▶ [ACTION ITEM]: Write out the records again, exactly, leaving none out.

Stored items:
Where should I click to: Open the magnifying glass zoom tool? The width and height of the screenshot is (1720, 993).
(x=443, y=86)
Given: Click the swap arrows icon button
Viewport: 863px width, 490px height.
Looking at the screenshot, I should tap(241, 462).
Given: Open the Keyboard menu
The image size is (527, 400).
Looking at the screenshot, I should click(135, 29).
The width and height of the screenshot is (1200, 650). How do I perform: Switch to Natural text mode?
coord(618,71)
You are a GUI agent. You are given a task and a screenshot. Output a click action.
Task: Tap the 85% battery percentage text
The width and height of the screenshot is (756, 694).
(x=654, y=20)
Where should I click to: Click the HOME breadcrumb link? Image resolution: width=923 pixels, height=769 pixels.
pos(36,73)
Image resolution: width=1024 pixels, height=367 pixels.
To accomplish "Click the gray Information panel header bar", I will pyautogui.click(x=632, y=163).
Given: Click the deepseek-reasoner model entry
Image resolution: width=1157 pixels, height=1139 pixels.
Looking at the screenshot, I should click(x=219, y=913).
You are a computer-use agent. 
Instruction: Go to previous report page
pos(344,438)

▶ [WRITTEN REPLY]:
Where should I click to: Open the magnifying glass zoom tool? The width and height of the screenshot is (1720, 993).
(x=443, y=86)
Given: Click the swap arrows icon button
Viewport: 863px width, 490px height.
Looking at the screenshot, I should tap(241, 462).
Given: Open the Keyboard menu
The image size is (527, 400).
Looking at the screenshot, I should click(135, 29).
The width and height of the screenshot is (1200, 650). How do I perform: Switch to Natural text mode?
coord(618,71)
You are a GUI agent. You are given a task and a screenshot. Output a click action.
Task: Tap the 85% battery percentage text
The width and height of the screenshot is (756, 694).
(x=654, y=20)
Where should I click to: Click the HOME breadcrumb link? Image resolution: width=923 pixels, height=769 pixels.
pos(36,73)
Image resolution: width=1024 pixels, height=367 pixels.
To accomplish "Click the gray Information panel header bar", I will pyautogui.click(x=632, y=163).
Given: Click the deepseek-reasoner model entry
Image resolution: width=1157 pixels, height=1139 pixels.
Looking at the screenshot, I should click(x=219, y=913).
You are a computer-use agent. 
Instruction: Go to previous report page
pos(344,438)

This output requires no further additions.